Erhan, Zeycan'ın başının derde girmesini istemiyordu. Ünsal'ın çıkarcının teki olması Zeycan'a zarar verebileceği gerçeğini değiştirmiyordu. Kullanıldığını anlarsa ki anlamış olmalıydı, o zaman tehlikeli olabilirdi.

“O zaman çok üzülmüştüm ama sonra yaptıklarımı düşünüp güldüm. Adamın ağzından laf alacağım diye ne saçma sapan sorular sordum bir bilsen.” Zeycan olaya artık bir oyun olarak bakıyordu. O günler çok sinir bozucuydu. İbrahim'in kendisinden hoşlanıyor olması tüm sıkıntılarını unutturmuştu.

“Neyse ki kötü bir şey olmadı.”

Uğur, konuşmaları dinliyor, neler olduğunu anlamaya çalışıyordu. Ama çözememişti!

Masadakilerin keyifli muhabbetleri, Sedat ile Yunus'un, Onur ve Umut ile rahat rahat konuşması ile yemek çok güzel geçmişti. Masanın sınırı ortada oturan ikiliydi aslında. Gençler ile yaşlılar arasında denge sağlayan ikili yemek boyunca görevlerini başarı ile yapmıştı. Masanın yaşlıları gençlerin aralarında konuştuğu şeyleri duyamamıştı. Saat ona gelirken Meliha Hanım uyumak istediğini söylemişti. Alihan Bey de kalkınca Hasan Bey de onlara uydu. Böylece gençler istedikleri ortama çok daha önce kavuşmuştu.  

Lokantadan çıkıp bir şeyler içmek için bar bölümüne geçtiler. Zeycan kahve istemişti. Diğerleri hafif alkollü içeceklerini almış koltuklara dağılmıştı. Şömineye yakın bir yerde, dört tane çift kişilik koltuk bir araya getirilmişti. İkisine sevgililer oturmuştu. Zeycan, Erhan ağabeyinin yanına oturmak istese de ayıp olmasın diye Uğur'un yanına oturmuştu. Hem onunla konuşmak da keyifliydi. Uğur şaşırmıştı bu oturma şekline. Erhan tek kalmıştı. Ama rahat oturamamıştı. Koltuklarda yastık yoktu. Uzun zamandır oturan Erhan belindeki ağrıyı gizleyemiyordu. Aslında odasına gidip uzanmak istiyordu.

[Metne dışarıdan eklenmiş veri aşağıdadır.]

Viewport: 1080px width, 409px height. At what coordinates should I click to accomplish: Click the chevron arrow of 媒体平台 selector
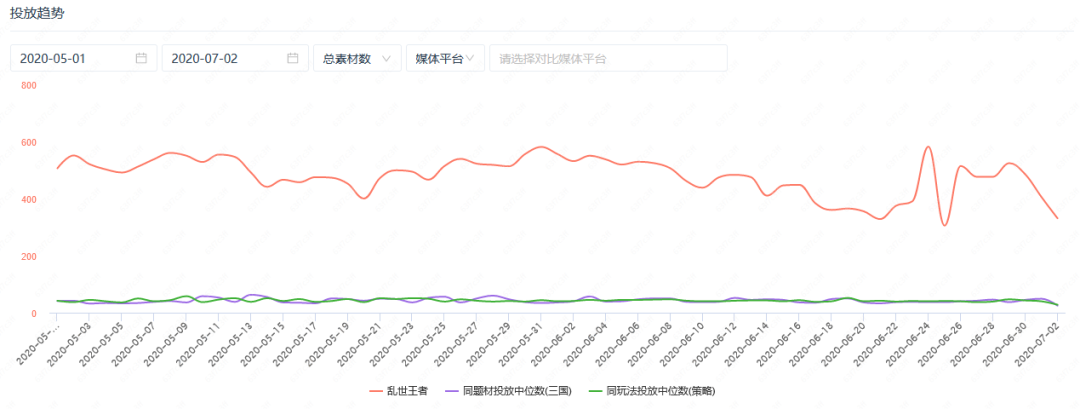(471, 58)
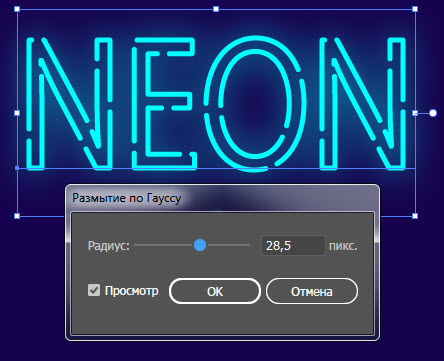Select the top-center bounding box handle
Viewport: 444px width, 361px height.
click(216, 9)
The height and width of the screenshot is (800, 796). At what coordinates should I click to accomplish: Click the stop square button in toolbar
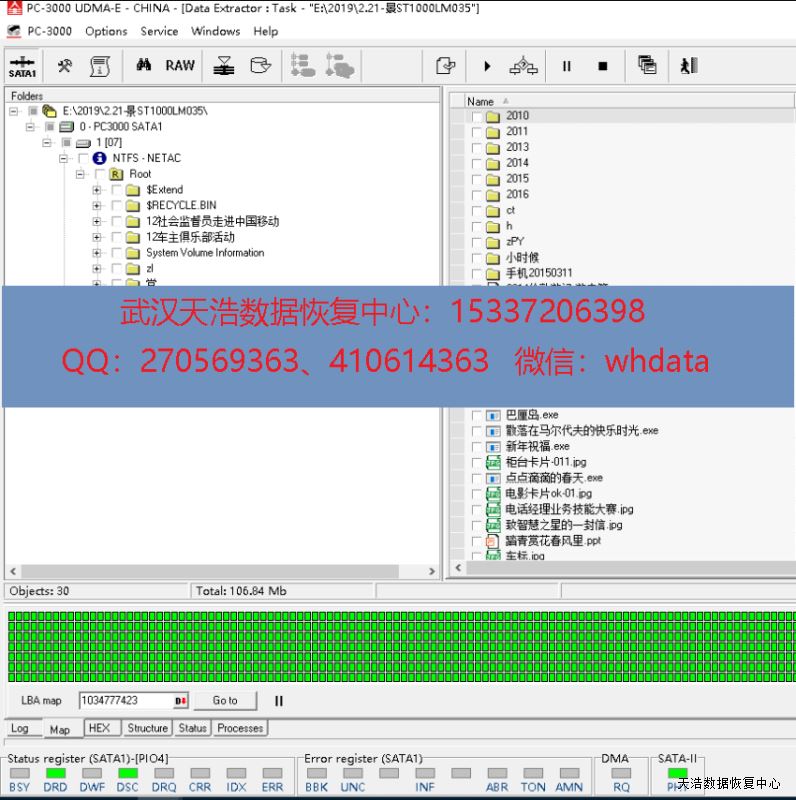coord(602,66)
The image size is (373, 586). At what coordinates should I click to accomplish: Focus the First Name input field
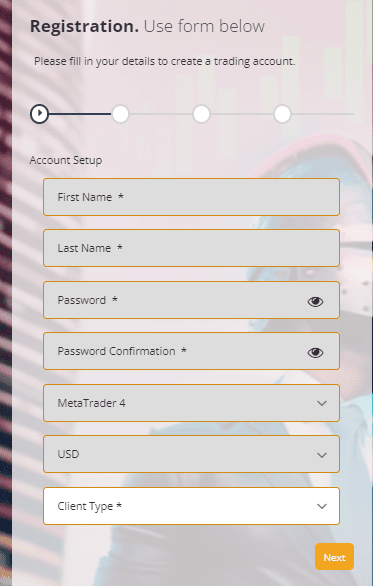191,197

“Şu yastığı beline alır mısın?” Uğur, başka bir koltukta bulduğu yastığı getirmişti. Erhan bu ilgiden memnun gülümsedi, “Teşekkür ederim.”

“Çok uzun süre oturma. Bugün çok zorladın kendini.”

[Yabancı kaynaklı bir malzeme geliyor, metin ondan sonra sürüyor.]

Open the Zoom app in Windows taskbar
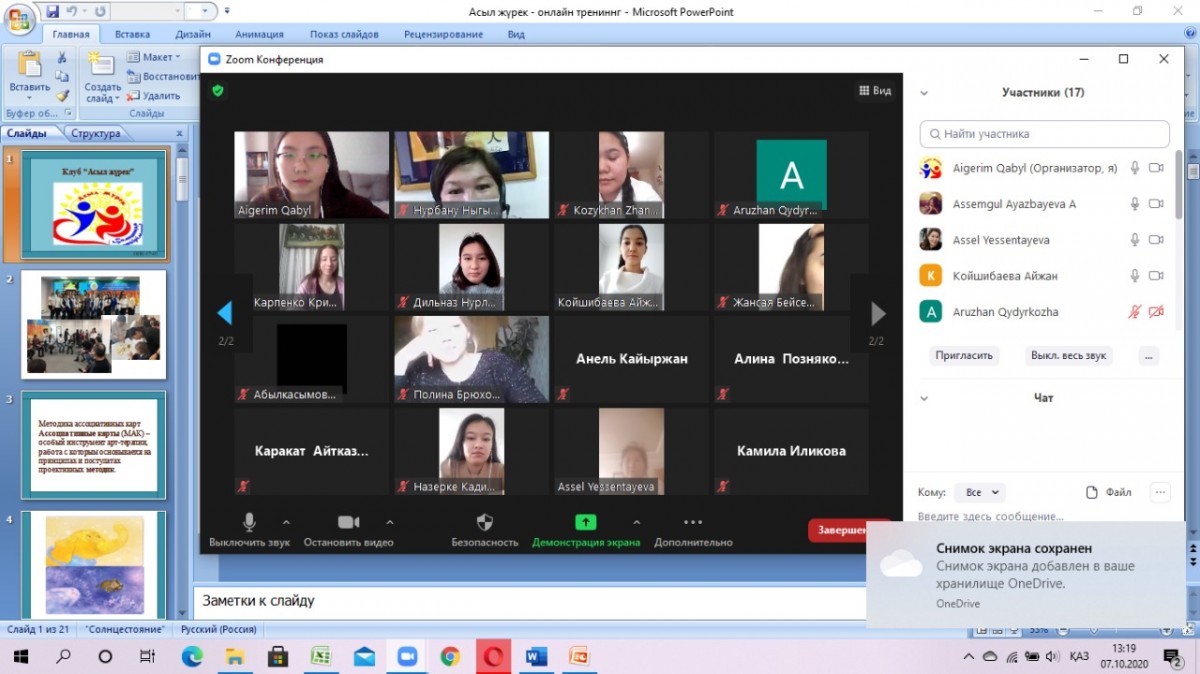1200x674 pixels. point(406,656)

“Doktor Uğur geri mi döndü?”

“Bir yere mi gitmiştim?”

“Şaka yaptım.”

“Ben de.”

İkisi de bu konuşmalardan memnundu. Havadan sudan ama birbirleri ile ilgili...

Zeycan, yemekten önce odasına gittiğinde İbrahim'i aramış bir süre konuşmuştu. Şimdi ise karşısındaki çiftleri gördükçe İbrahim'in yanında olmasını istiyordu. Dalmış İbrahim'i düşünürken çalan telefonu ile sıçradı. Ekranda adını görünce yüzü güldü.

“Merhaba. Şimdi seni düşünüyordum.” Zeycan, sesi titreyerek konuşuyordu. İbrahim kilometrelerce uzaktaydı ve sesini duymak daha da çok özletmişti. Uğur, genç kızın bir erkekle konuştuğunu anlamıştı. Erhan, yüzünde tebessümle Zeycan'a bakıyordu. Uğur bu sahneden sonra Zeycan'ın aslında kim olduğunu daha çok merak etmeye başladı. Bu kız neden İstanbul'a gelmişti?